Assigned task
The response must consist of every record, restated word for word.

[Pixel coordinate grounding data]
-*-
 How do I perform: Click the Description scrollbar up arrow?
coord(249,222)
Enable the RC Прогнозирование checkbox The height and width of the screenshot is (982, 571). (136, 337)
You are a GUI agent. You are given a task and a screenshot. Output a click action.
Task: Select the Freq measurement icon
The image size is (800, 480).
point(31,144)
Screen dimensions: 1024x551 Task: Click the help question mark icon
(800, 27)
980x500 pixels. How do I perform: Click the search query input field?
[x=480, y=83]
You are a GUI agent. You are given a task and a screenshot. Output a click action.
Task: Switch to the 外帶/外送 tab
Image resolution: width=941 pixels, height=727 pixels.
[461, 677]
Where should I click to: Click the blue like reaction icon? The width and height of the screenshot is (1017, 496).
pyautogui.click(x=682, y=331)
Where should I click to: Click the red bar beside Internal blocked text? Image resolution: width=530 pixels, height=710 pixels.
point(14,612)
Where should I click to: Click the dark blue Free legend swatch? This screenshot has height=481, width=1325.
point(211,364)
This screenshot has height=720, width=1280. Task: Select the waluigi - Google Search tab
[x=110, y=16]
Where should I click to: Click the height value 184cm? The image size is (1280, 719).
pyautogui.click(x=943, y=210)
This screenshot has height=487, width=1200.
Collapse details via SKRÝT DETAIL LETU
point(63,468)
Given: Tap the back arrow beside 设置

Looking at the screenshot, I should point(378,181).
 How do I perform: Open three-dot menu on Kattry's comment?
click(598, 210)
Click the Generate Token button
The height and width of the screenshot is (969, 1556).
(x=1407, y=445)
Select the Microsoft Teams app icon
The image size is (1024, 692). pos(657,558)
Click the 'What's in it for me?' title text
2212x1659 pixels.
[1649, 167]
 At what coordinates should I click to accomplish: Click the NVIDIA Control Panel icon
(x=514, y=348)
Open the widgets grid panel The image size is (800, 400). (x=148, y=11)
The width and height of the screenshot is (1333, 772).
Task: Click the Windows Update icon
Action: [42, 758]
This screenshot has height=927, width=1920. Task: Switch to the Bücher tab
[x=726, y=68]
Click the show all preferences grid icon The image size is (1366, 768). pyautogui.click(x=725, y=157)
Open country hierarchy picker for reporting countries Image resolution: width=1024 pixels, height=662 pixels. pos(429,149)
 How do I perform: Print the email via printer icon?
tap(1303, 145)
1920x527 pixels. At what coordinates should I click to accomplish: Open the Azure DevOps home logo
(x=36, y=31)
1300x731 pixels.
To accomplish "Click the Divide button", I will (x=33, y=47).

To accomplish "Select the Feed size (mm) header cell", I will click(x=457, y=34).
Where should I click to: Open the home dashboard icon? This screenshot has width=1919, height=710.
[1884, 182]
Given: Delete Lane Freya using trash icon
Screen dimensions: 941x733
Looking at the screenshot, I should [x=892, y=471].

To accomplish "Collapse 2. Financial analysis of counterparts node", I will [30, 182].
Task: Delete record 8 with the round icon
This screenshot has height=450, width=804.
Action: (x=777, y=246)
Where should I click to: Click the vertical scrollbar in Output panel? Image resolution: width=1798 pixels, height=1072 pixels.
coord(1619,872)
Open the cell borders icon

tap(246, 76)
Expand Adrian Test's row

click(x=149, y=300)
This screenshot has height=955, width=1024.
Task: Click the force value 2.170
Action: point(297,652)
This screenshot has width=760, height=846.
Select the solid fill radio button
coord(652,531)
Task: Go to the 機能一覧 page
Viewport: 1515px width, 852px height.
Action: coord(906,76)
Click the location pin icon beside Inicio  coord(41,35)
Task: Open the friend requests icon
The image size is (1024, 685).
-*-
Expected answer
 How do I perform: Click the Description scrollbar up arrow?
coord(249,222)
Enable the RC Прогнозирование checkbox The height and width of the screenshot is (982, 571). (136, 337)
You are a GUI agent. You are given a task and a screenshot. Output a click action.
Task: Select the Freq measurement icon
The image size is (800, 480).
point(31,144)
Screen dimensions: 1024x551 Task: Click the help question mark icon
(800, 27)
980x500 pixels. How do I perform: Click the search query input field?
[x=480, y=83]
You are a GUI agent. You are given a task and a screenshot. Output a click action.
Task: Switch to the 外帶/外送 tab
Image resolution: width=941 pixels, height=727 pixels.
[461, 677]
Where should I click to: Click the blue like reaction icon? The width and height of the screenshot is (1017, 496).
pyautogui.click(x=682, y=331)
Where should I click to: Click the red bar beside Internal blocked text? Image resolution: width=530 pixels, height=710 pixels.
point(14,612)
Where should I click to: Click the dark blue Free legend swatch? This screenshot has height=481, width=1325.
point(211,364)
This screenshot has height=720, width=1280. Task: Select the waluigi - Google Search tab
[x=110, y=16]
Where should I click to: Click the height value 184cm? The image size is (1280, 719).
pyautogui.click(x=943, y=210)
This screenshot has height=487, width=1200.
Collapse details via SKRÝT DETAIL LETU
point(63,468)
Given: Tap the back arrow beside 设置

Looking at the screenshot, I should point(378,181).
 How do I perform: Open three-dot menu on Kattry's comment?
click(598, 210)
Click the Generate Token button
The height and width of the screenshot is (969, 1556).
(x=1407, y=445)
Select the Microsoft Teams app icon
The image size is (1024, 692). pos(657,558)
Click the 'What's in it for me?' title text
2212x1659 pixels.
[1649, 167]
 At what coordinates should I click to accomplish: Click the NVIDIA Control Panel icon
(x=514, y=348)
Open the widgets grid panel The image size is (800, 400). (x=148, y=11)
The width and height of the screenshot is (1333, 772).
Task: Click the Windows Update icon
Action: [42, 758]
This screenshot has height=927, width=1920. Task: Switch to the Bücher tab
[x=726, y=68]
Click the show all preferences grid icon The image size is (1366, 768). pyautogui.click(x=725, y=157)
Open country hierarchy picker for reporting countries Image resolution: width=1024 pixels, height=662 pixels. pos(429,149)
 How do I perform: Print the email via printer icon?
tap(1303, 145)
1920x527 pixels. At what coordinates should I click to accomplish: Open the Azure DevOps home logo
(x=36, y=31)
1300x731 pixels.
To accomplish "Click the Divide button", I will (x=33, y=47).

To accomplish "Select the Feed size (mm) header cell", I will click(x=457, y=34).
Where should I click to: Open the home dashboard icon? This screenshot has width=1919, height=710.
[1884, 182]
Given: Delete Lane Freya using trash icon
Screen dimensions: 941x733
Looking at the screenshot, I should [x=892, y=471].

To accomplish "Collapse 2. Financial analysis of counterparts node", I will [30, 182].
Task: Delete record 8 with the round icon
This screenshot has height=450, width=804.
Action: (x=777, y=246)
Where should I click to: Click the vertical scrollbar in Output panel? Image resolution: width=1798 pixels, height=1072 pixels.
coord(1619,872)
Open the cell borders icon

tap(246, 76)
Expand Adrian Test's row

click(x=149, y=300)
This screenshot has height=955, width=1024.
Task: Click the force value 2.170
Action: point(297,652)
This screenshot has width=760, height=846.
Select the solid fill radio button
coord(652,531)
Task: Go to the 機能一覧 page
Viewport: 1515px width, 852px height.
Action: coord(906,76)
Click the location pin icon beside Inicio  coord(41,35)
Task: Open the friend requests icon
The image size is (1024, 685).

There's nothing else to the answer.